In the absence of an autoimmune disease, most cases of simple muscle inflammation can be attributed to overexertion while exercising or participating in recreational sports. This is when the desired muscle burn provided by such activity becomes overshadowed by muscle aches. Unfortunately, many people tend to reach for an ice pack to remedy this situation. However, applying heat is actually the appropriate thing to do since it increases blood circulation. An electric heating pad or a gel pack that can be warmed up in the microwave is ideal for this purpose.
Muscle inflammation and pain may also be addressed with non-steroidal pain relievers, or NSAIDS. These medications are available without a prescription and include aspirin and ibuprofen. However, a physician can prescribe stronger versions of these drugs if necessary, such as naproxen. If symptoms are chronic or severe, treatment with ultrasound, massage therapy, or physical rehabilitation exercises may be helpful.
There are a number of complementary therapies that may help to ease muscle inflammation as well. For instance, homeopathic dosages of arnica often bring relief. The topical application of certain essential oils diluted with a carrier oil may also help. These include birch and wintergreen, both of which possess anti-inflammatory and analgesic properties. In fact, the latter is used in many over-the-counter ointments formulated specifically for muscle aches. In addition, taking fish oil supplements may help due to the anti-inflammatory action of omega-3 fatty acids.
While recovering, it may be advisable to steer away from consuming too many animal products, which contain high levels of pro-inflammatory fats.

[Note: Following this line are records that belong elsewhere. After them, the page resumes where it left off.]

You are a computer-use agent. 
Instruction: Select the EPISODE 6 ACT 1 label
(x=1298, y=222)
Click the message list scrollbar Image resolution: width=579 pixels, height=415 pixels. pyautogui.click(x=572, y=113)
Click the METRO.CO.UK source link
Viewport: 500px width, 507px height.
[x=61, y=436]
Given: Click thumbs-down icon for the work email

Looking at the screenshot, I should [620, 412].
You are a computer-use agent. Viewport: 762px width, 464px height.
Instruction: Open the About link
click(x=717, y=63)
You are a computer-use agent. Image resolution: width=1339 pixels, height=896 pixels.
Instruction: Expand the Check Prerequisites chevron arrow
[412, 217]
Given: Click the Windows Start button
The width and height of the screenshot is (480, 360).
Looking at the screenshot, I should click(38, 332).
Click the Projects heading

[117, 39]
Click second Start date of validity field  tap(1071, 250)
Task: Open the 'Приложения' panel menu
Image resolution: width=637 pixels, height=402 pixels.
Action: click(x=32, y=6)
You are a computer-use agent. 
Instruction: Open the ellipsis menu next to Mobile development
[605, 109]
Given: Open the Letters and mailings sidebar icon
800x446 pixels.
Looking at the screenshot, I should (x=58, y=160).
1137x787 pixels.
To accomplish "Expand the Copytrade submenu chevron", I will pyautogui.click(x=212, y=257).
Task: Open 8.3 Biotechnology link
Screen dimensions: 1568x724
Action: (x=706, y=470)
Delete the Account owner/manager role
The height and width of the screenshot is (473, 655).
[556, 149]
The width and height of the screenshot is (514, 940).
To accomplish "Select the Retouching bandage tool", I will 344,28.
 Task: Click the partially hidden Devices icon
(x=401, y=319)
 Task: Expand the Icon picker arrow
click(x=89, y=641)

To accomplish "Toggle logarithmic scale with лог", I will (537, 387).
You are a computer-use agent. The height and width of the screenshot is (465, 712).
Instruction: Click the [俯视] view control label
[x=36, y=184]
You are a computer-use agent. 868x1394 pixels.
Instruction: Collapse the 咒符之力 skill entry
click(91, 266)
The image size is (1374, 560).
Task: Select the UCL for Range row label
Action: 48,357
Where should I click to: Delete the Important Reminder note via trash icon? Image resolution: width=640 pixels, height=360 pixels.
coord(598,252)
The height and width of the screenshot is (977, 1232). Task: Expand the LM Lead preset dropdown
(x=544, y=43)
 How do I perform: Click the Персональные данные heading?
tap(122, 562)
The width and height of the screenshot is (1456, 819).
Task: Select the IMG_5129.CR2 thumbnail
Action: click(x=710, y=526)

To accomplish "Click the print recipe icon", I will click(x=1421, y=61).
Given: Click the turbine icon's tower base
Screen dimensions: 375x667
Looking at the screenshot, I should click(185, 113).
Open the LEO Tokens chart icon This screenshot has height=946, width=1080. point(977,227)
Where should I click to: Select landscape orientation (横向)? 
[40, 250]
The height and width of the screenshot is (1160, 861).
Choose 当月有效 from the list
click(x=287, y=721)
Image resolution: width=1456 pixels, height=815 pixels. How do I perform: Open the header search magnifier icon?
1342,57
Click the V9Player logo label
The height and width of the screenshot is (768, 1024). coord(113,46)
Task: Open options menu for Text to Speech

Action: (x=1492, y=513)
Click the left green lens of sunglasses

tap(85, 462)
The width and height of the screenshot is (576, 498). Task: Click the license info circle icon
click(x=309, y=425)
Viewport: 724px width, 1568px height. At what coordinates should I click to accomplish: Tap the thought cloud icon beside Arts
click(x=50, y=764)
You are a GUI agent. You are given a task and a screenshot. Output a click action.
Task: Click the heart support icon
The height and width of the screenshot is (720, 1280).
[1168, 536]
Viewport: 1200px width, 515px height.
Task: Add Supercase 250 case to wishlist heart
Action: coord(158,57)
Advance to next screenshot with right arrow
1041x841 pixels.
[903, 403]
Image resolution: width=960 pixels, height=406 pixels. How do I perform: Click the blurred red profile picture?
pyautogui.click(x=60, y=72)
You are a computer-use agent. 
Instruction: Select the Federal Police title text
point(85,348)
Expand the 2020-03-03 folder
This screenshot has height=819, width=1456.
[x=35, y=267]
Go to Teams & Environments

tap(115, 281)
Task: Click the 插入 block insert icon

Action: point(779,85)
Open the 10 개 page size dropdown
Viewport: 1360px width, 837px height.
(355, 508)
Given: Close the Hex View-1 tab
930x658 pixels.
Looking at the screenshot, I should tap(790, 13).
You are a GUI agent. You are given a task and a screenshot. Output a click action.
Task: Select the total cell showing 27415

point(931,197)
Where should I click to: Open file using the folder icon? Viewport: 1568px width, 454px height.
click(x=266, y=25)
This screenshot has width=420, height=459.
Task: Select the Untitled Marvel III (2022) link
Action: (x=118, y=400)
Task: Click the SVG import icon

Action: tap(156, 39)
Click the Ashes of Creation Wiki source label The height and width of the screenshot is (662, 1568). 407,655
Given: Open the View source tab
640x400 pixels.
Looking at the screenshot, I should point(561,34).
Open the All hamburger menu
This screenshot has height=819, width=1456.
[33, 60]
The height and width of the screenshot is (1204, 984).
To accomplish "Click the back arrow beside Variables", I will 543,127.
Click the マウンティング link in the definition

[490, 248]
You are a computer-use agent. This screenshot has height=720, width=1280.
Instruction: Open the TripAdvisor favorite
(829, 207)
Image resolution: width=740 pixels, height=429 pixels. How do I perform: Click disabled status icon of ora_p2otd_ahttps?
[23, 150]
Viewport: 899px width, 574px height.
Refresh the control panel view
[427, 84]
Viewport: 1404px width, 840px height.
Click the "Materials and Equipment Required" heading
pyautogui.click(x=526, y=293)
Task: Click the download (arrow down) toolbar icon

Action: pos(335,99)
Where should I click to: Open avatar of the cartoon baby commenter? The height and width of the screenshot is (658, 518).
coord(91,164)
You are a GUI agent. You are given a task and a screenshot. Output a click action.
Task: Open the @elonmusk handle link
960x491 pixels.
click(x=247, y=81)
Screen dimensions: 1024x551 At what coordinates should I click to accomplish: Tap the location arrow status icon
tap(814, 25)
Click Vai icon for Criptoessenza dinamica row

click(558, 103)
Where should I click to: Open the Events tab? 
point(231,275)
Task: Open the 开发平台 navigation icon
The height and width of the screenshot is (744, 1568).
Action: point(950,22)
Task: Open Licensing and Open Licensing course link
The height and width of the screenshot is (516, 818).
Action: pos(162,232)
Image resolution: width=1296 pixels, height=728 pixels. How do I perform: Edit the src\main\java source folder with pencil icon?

These fats promote the excessive production of leukotrienes, which causes the immune system to go into overdrive. The end result is more inflammation.
Finally, getting enough sleep can help to minimize both inflammation and pain. This may be difficult when swelling, pain, or even involuntary muscle spasms tend to interrupt sleep. However, research in this area suggests that there is a connection between the body’s ability to repair itself and sufficient periods of rest. If a solid eight hours at night proves to be impossible, a few well-timed daytime naps may help to make up for the loss of nighttime sleep.